■ **Te doen**
Breid de tekst over Sarah Schulman alstublieft uit en schrijf verder na de laatste zin.

Sarah Schulman

De Amerikaanse schrijfster, historica en activiste Sarah Miriam Schulman werd geboren op 28 juli 1958 in New York City. Zij bezocht de Hunter College High Schoolen studeerde aan de Universiteit van Chicago van 1976 tot 1978, maar studeerde niet af. Zij heeft een Bachelor of Arts graad van het Empire State College. Schulman’s derde roman, “After Delores” uit 1988 kreeg een positieve recensie in de New York Times, en werd vertaald in acht talen, en werd in 1989 bekroond met een American Library Association Stonewall Book Award. Haar roman “Rat Bohemia” (1995) werd door Publishing Triangle uitgeroepen tot een van de 100 beste LGBT boeken. Voor “Stagestruck: Theatre, AIDS, en de Marketing of Gay America (1998) ontving Schulman de Stonewall Book Award. In 2009 publiceerde zij ”Ties That Bind: Familial Homophobia and Its Consequences”. In 2013 volgde “The Gentrification of the Mind: Witness to a Lost Imagination”, dat werd genomineerd voor een Lambda Literary Award. Schulman werd door Publisher Weekly uitgeroepen tot een van de 60 meest onderschatte schrijvers. Schulman was onder meer actief in de Women’s Union en The Committee for Abortion Rights and Against Sterilization Abuse (CARASA) In 1987 richtte Schulman en filmmaker Jim Hubbard het New York Lesbian en Gay Experimental Film Festival op, tegenwoordig MIX geheten. In 2001 richtten Schulman en Hubbard ook nog het ACT UP Oral History Project op. In de periode 1979-1994 werden 15 toneelstukken van haar geproduceerd in het kader van de avant garde “Downtown Arts Movement”, gevestigd in de East Village van New York. In 2009 schreven Schulman en Cheryl Dunye het script voor Dunye’s film “The Owls”. De film beleefde zijn wereldpremière op het internationale filmfestival van Berlijn in januari 2010. Daarna schreef het duo een X-rated film “Mommy Is Coming”, die in Duitsland werd geproduceerd door Jürgen Brüning en geselecteerd werd voor het Berlijnse Internationale Filmfestival van 2012. Schulman werkt tevens als Distinguished Professor of Humanities aan het College of Staten Island (CSI) en als Fellow aan het New York Institute for the Humanities.

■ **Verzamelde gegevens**
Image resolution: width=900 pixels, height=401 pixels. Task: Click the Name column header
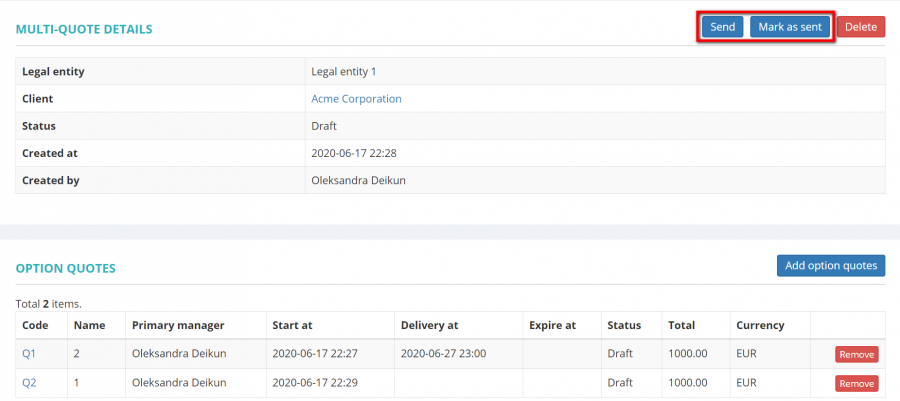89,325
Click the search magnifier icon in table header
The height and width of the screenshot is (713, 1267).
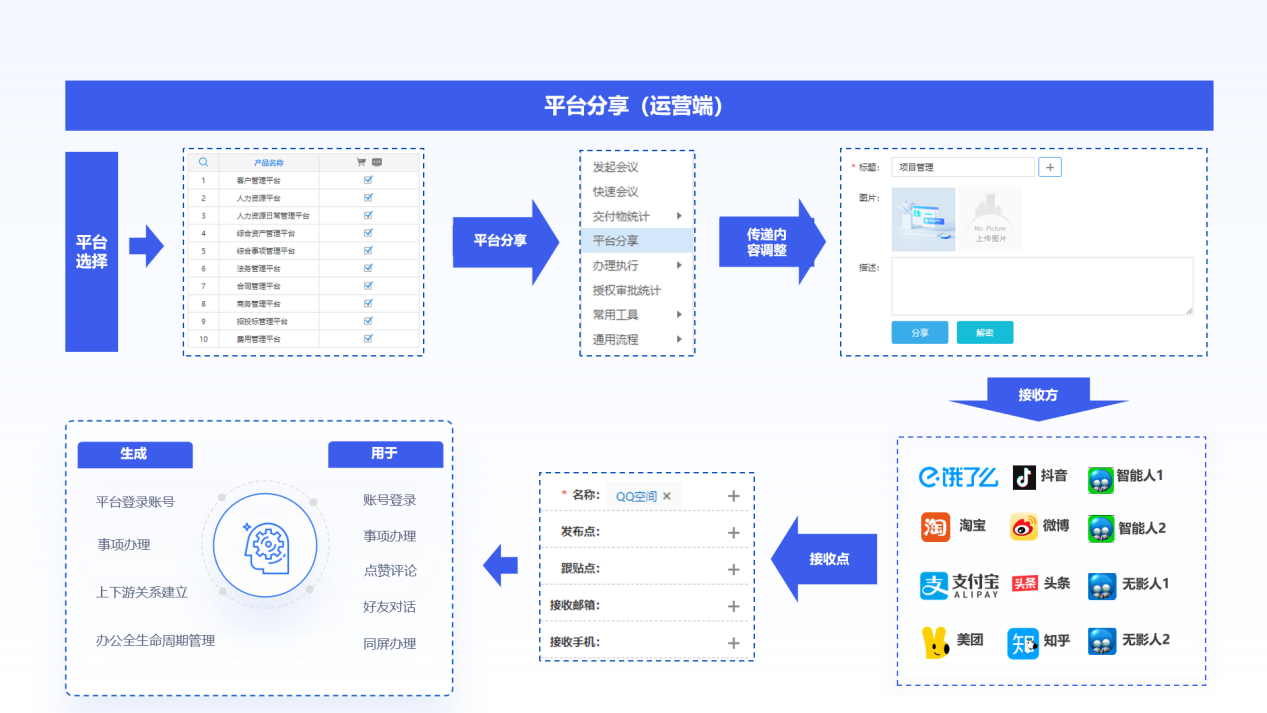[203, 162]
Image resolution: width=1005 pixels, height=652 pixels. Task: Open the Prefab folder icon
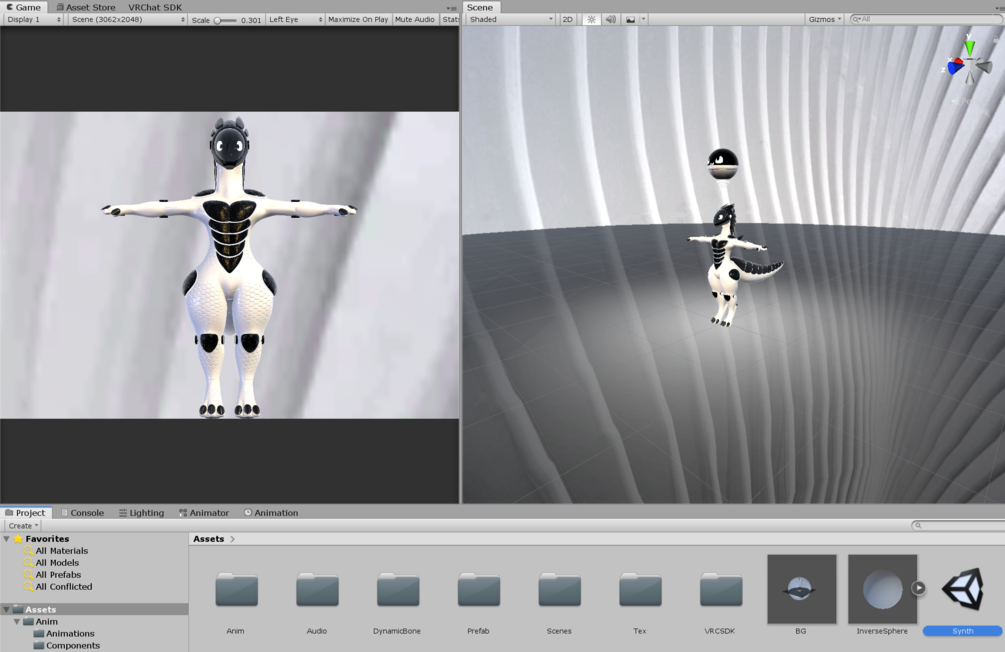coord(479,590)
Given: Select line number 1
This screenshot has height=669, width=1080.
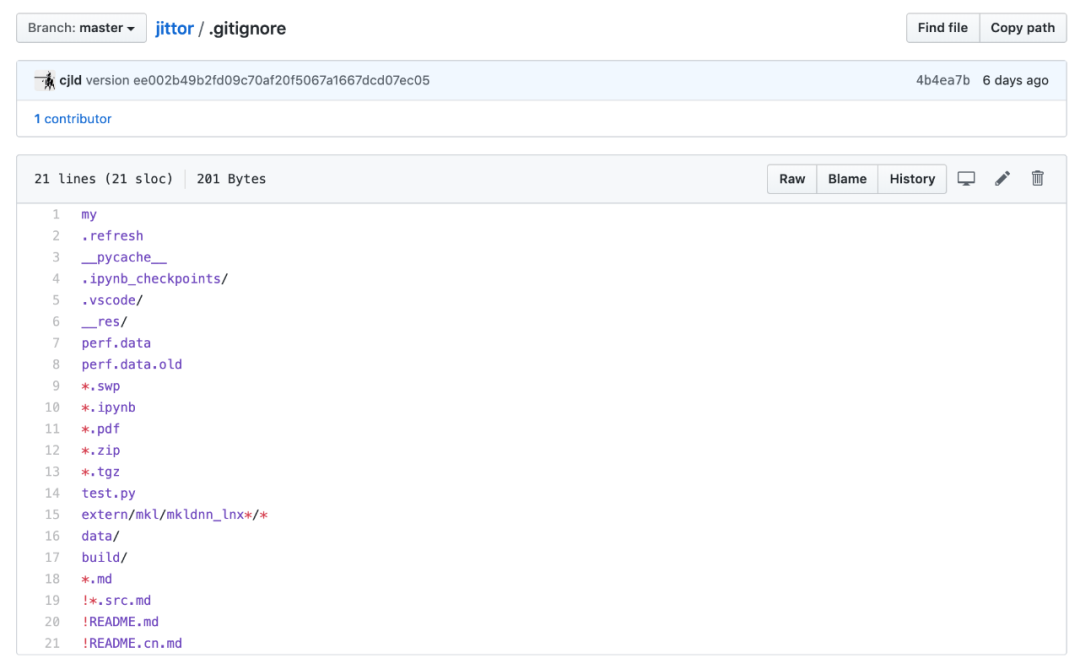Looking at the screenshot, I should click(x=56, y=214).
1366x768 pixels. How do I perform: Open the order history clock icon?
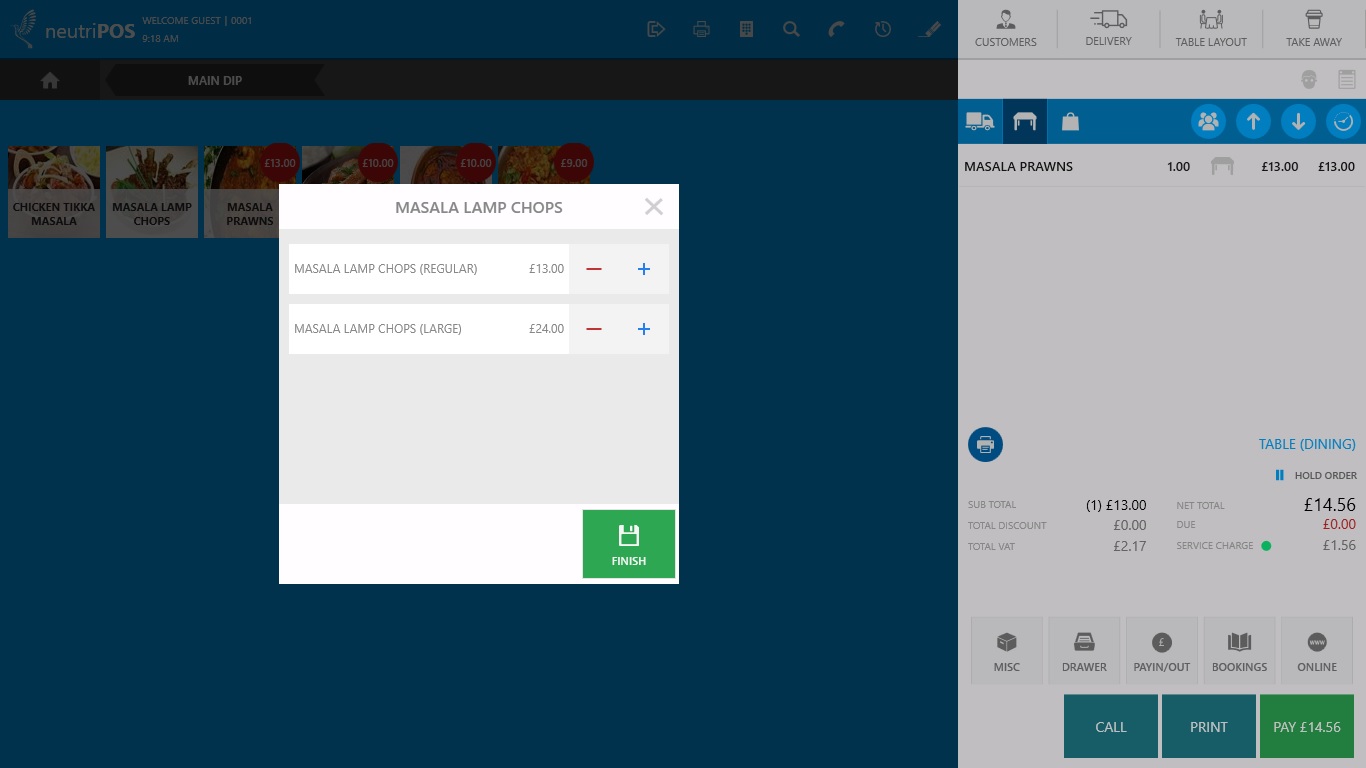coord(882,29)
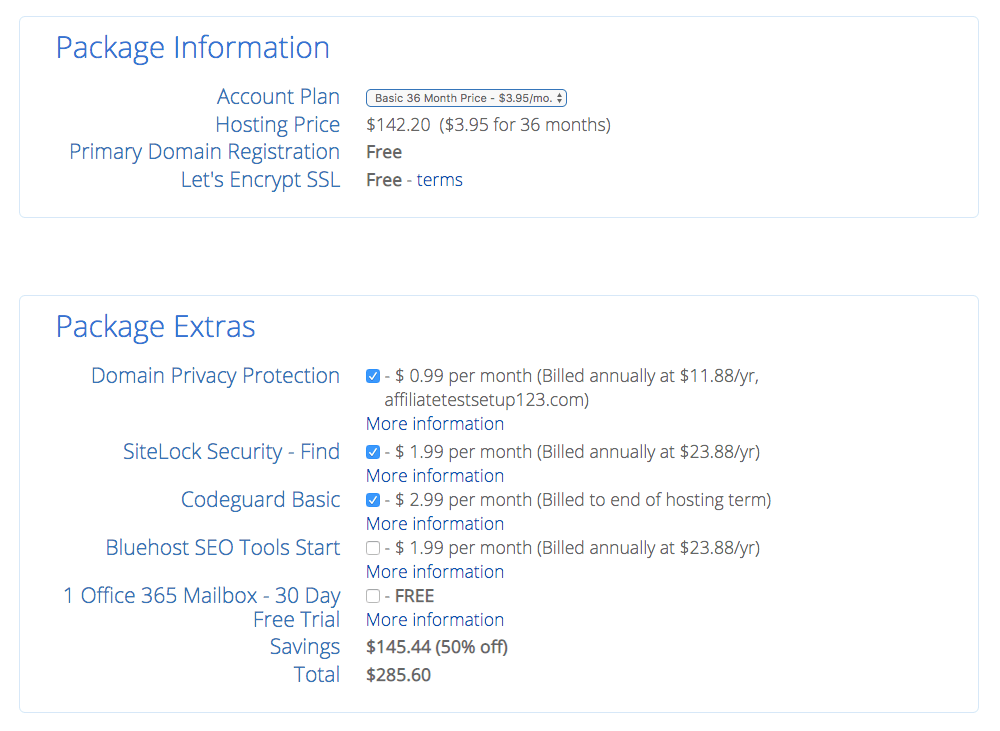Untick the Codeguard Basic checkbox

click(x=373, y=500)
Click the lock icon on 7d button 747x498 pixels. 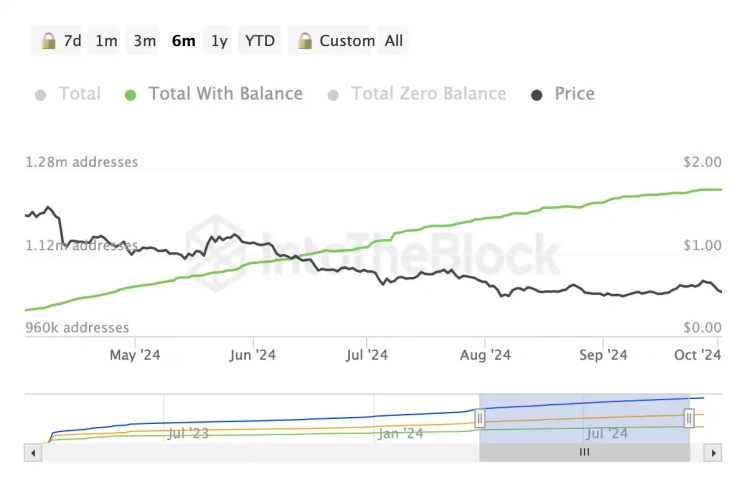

■ **Antwoordruimte**
Uit: The Gentrification of the Mind: Witness to a Lost Imagination

“The first gay book I ever saw was called Cylce Suck. It was on a shelf at The Oscar Wilde Bookstore on Christopher Street in 1975, next to some mimeographed pamphlets with titles like “The Woman-Identified Woman.”  From the beginning, I have always known that this is as it should be. Separating distinctions between the sexually explicit and the politically necessary would never made sense. Yet, as I am writing this in 2009, a scandal erupts- first on-line, and then in the mainstream print media., the mail order bookseller mega-monster, got caught in what they called a “glitch.”  In response to right-wing and Christian readers, they removed books with sexual content from their ranking system, thereby ensuring that erotic and pornographic books would not be able to get on best-seller lists. Either deliberately or inadvertently, gay and lesbian books were included in the ban, and so were automatically removed from the Amazon ranking system. This included some editions of all of my books.  The response of the gay community was tepid at best.  A number of spokespeople called upon by the mainstream media, or speaking out on Facebook and various blogs were “shocked” and “outraged” (see above responses to the passing of Proposition 8.) They couldn’t believe this was happening to them. The event was treated as an anomaly, irregular and extreme.  When it was made clear that these exclusions included James Baldwin novels, the outrage grew. How could “literature” be confused with pornography?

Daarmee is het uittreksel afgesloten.